‘B’ students in remedial classes

Georgia awards a HOPE scholarship to high school graduates with a B average or higher. About 12 percent of these A and B students have to take at least one remedial class as freshmen, typically in math. At Macon State, half of HOPE students take a remedial class.

Georgia now requires all students to take college-prep classes in high school; the lower “career” track has been eliminated. I suspect that will pressure teachers to lower expectations and inflate grades.

15 Responses to “‘B’ students in remedial classes”


  1. 1 allen Apr 24th, 2008 at 5:02 am

    As long as the responsibility for educating can be pushed on the colleges there’s not much reason for the K-12 schools to live up to their responsibilities.

  2. 2 Soapbox Diva Apr 24th, 2008 at 5:44 am

    Even back in the days when I was in college, before the days of current grade inflation, I knew quite a few students who did well in most classes except for math classes. I was a science major who wound up in an English major level class one time in order to meet general graduation requirements because the class fit the best in my packed schedule. (I did very well by the way.)

    I hate to pick on English majors, but I remember how shocked I was to learn that there were several English majors in that class alone that were in remedial math classes. Worse, they were complaining bitterly that since they were there to study literature, they did not think they needed to learn math. There was a strong hatred toward math among many of the English majors. They were for the most part, very bright students in everything but math.

    I suspect that a hatred of math has more to do with the problem than actual ability to learn math.

  3. 3 Mike Apr 24th, 2008 at 7:39 am

    My history majors tend to hate math too. What intrigues me is how often I see widely disparate ACT scores, with as many as 17 points separating the English from the math scores (32 English, 15 Math); that’s an anomoly, but 10-point gaps are common. Even for those whose math ACT was OK (say 23 or 24), the majority despise math, and can’t wait to be done with it.

  4. 4 Peter Coghill Apr 24th, 2008 at 11:14 am

    English Majors Don’t Need Maths.
    I failed my matriculation maths exam. I probably had a poor maths teacher when I was in infants school in Australia, but I admit I didn’t have a mind for mathematics nor any real interest in it. I loved English , though, and found it easy, even the grammar.
    Last week I turned 54. My generation in Oz were taught to “parse” a sentence. That is , to grammatically label every word and then to explain what wss the subject and object, including whether or not the verb was transitive or intransitive. I make no politically correct
    apology for what some trendies might see as a terribly obsessive
    syllabus ( UK spelling, folks) always focussing on accuracy.

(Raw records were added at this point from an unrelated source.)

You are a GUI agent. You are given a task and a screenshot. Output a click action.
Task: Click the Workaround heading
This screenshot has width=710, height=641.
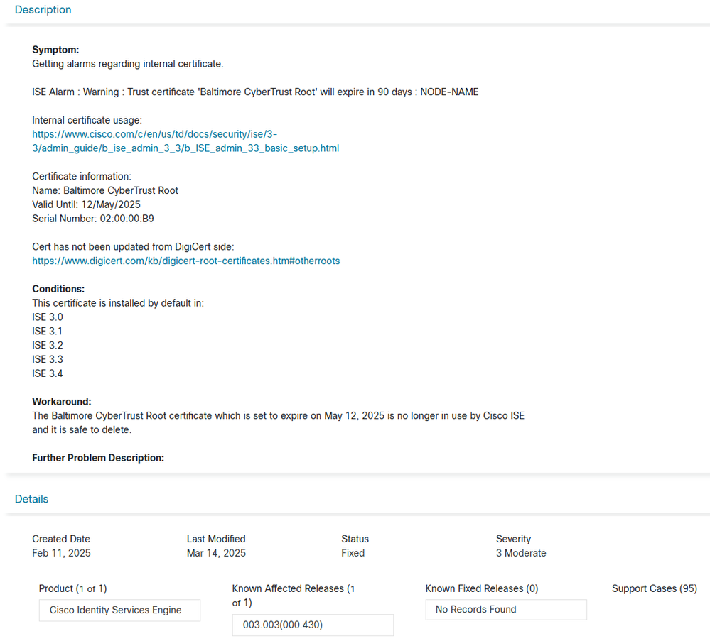point(62,402)

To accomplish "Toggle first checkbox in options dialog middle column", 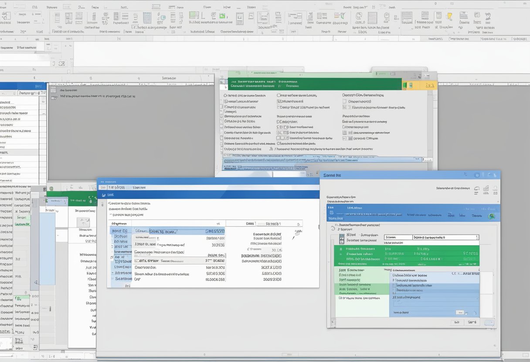I will tap(279, 101).
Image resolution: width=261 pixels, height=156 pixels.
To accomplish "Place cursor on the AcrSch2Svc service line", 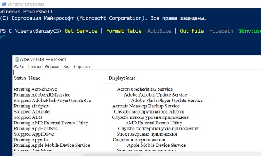I will click(x=93, y=89).
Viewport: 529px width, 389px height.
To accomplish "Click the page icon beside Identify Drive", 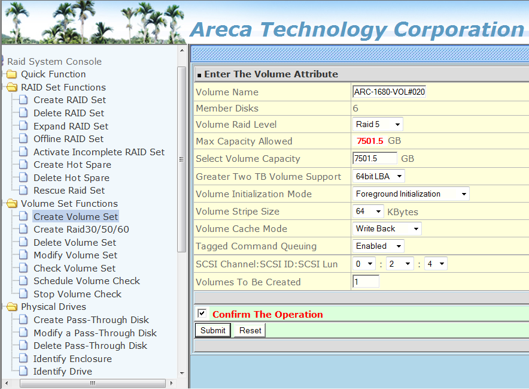I will point(23,372).
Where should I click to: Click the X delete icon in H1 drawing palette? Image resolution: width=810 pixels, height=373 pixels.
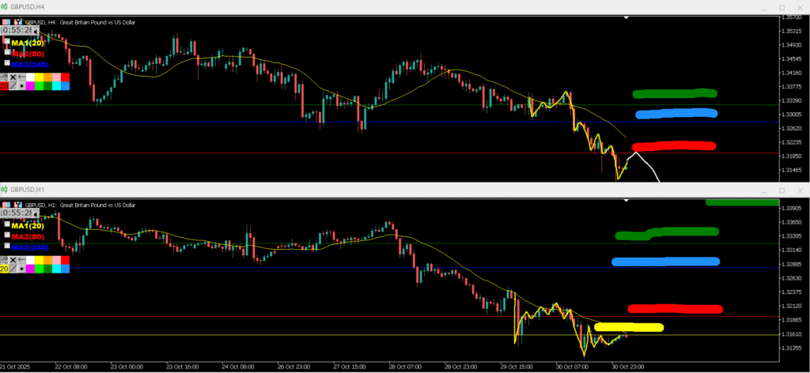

    That’s just how the world was then. A fact was a fact. A noun was either a common one or an abstract one or a proper one.
    Proper nouns, like The Sydney Harbour Bridge are unique things and so even the definite article “The …” required a capital letter. But my English teachers all had a coherent logic for explaining WHY things were as they were in English. For example, they would tell me there is only one Sydney Harbour Bridge and when we speak of it we say “The”
    meaning, it’s the only one. So, it’s quite sensible, logical yes, to make the definite article part of the whole proper noun. Why? Simply because there’s only ONE Sydney Harbour Bridge . So it’s The
    Syddney Harbour Bridge. Obsessive? Not really. You see, some less exact
    languages than English actually prefer English in their courts because it is more precise than their native language. Hong Kong is one example. Leaving aside the obvious counter argument that “Well, why wouldn’t they. They were a British colony for about 150 years.” True, but Cantonese is actually less exact in certain aspecta and so when cases required absolute clarity, say in terms of time relationships, the magistrate, whether Chinese or British, would ask for that section of the brief to be detailed in English, for purposes of precision.

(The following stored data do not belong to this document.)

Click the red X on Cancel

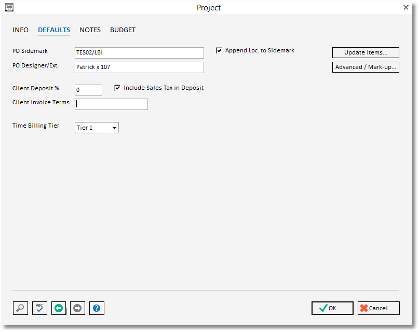364,308
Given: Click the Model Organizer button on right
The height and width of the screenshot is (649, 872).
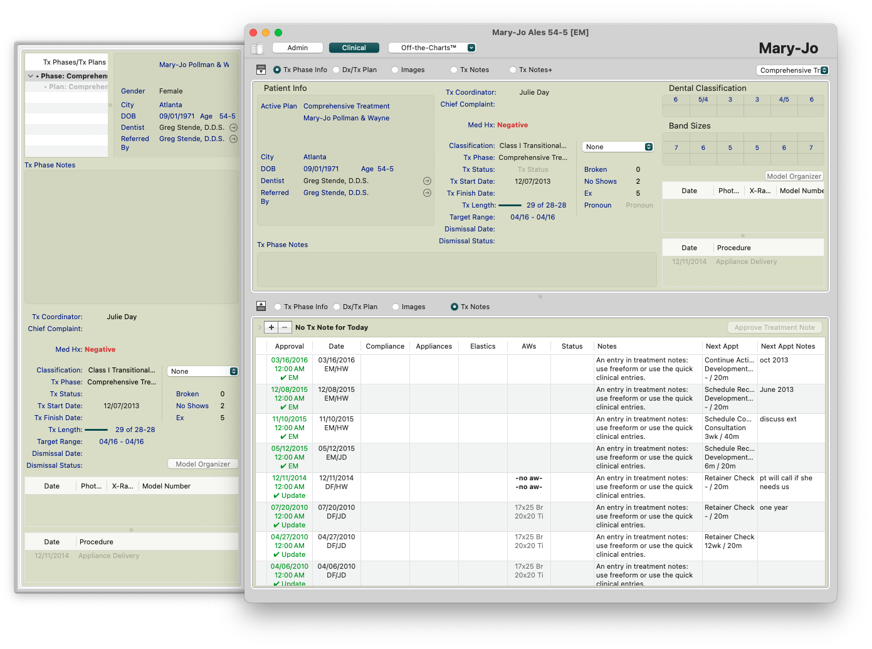Looking at the screenshot, I should coord(794,176).
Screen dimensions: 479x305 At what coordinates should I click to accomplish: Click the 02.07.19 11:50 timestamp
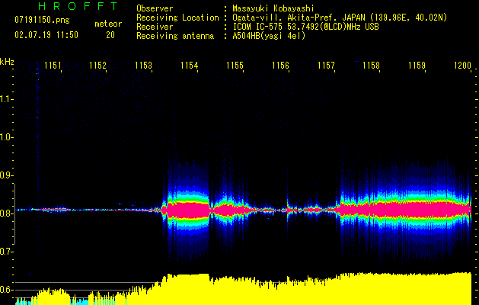tap(46, 35)
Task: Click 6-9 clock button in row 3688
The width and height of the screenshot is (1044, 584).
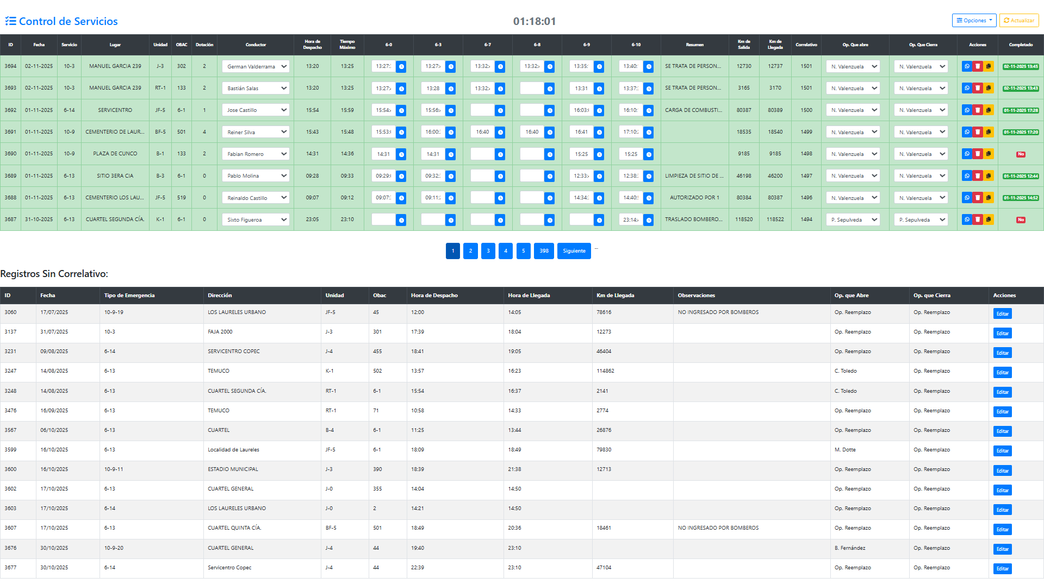Action: pos(599,198)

    English and German engineering text books are preferred
    by many Asian universities for the same reasons I have mentioned regarding law. I am lousey at maths. Pretty good in English. No English major should be required to study maths. A grounding in philosophy ( classical, not what is illogically called political science) would round off their skills, as well as a sub major in history. That is , if objective historical analysis is offered, rather than the shameless relativism that passes for history courses in many
    universities now. Another word for this type of French existentialist gainsaying would be sophistry,Satre, Derrida, et al.

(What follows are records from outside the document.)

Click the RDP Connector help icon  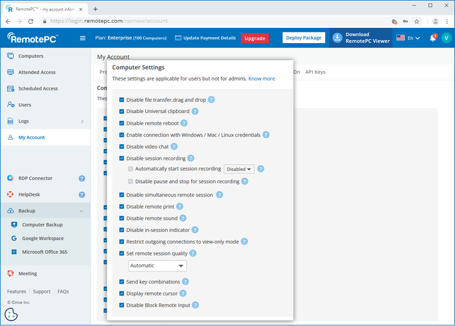82,178
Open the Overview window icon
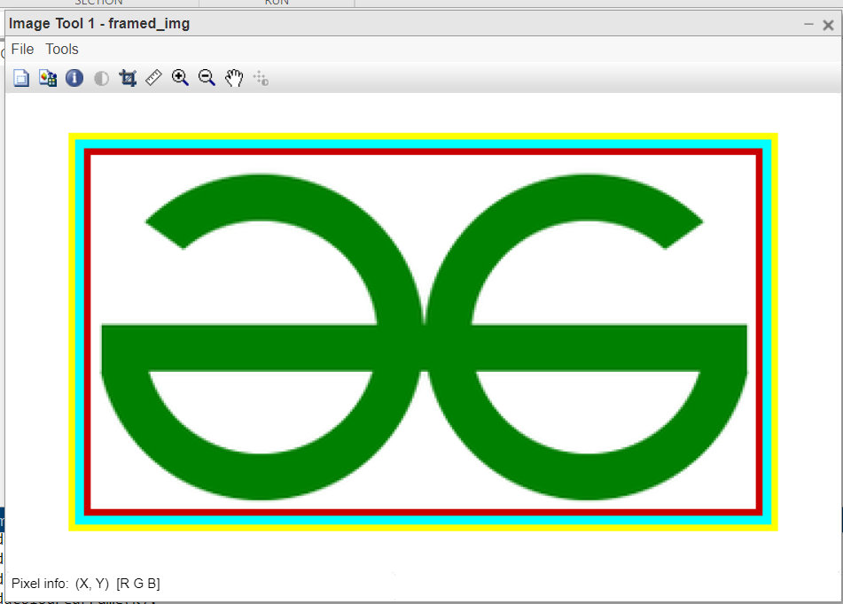Viewport: 843px width, 604px height. coord(21,79)
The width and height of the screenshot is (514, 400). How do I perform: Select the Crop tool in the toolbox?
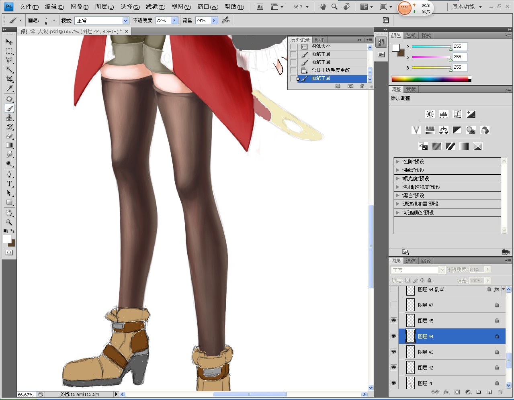(9, 79)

    It’s precision in communication that is most essential in all professions as in everyday life. Probably it should be the other way round, maths majors should do a basic course in English. Come to think of it, Greek and Latin would help them as well.

  5. 5 Jane Apr 24th, 2008 at 11:25 am

    Many perfectly intelligent people hate/fear math because from start to finish (but especially once the curriculum is past the basic arithmetic algorithms) it is taught as a competition and a “race to the finish.” It is treated as weeding out process that is meant to make all but the best fall to the wayside. Teachers who are rigid and not very personable add to the problem. There is no option for taking the same curriculum somewhat slower, so that more people can get to the end of the road.

    My experience is now 30 years in the past, but I’m still amazed that, after dropping math after College Algebra/Trig in total exhaustion and defeat (I thought), then not taking math for five years, I scored a 760 on the Math section of the GRE. So I’m not stupid in Math. Who knew? it certainly felt as if I was stupid, all along.

  6. 6 Mark Roulo Apr 24th, 2008 at 11:59 am

    No English major should be required to study maths.

    The college is not requiring English majors to take something difficult, like Calculus.

    The article doesn’t make this clear, but in the US a remedial college math class is usually teaching algebra. Algebra is (as nearly as I can tell) usually taught in 7th grade in the rest of the world (9th grade in the US … occasionally 8th grade).

    So the math that these kids are being required to learn in college is something that they should have learned in their first year of high school. In the rest of the word they would have been expected to have learned this by about the time that they were 12 or 13.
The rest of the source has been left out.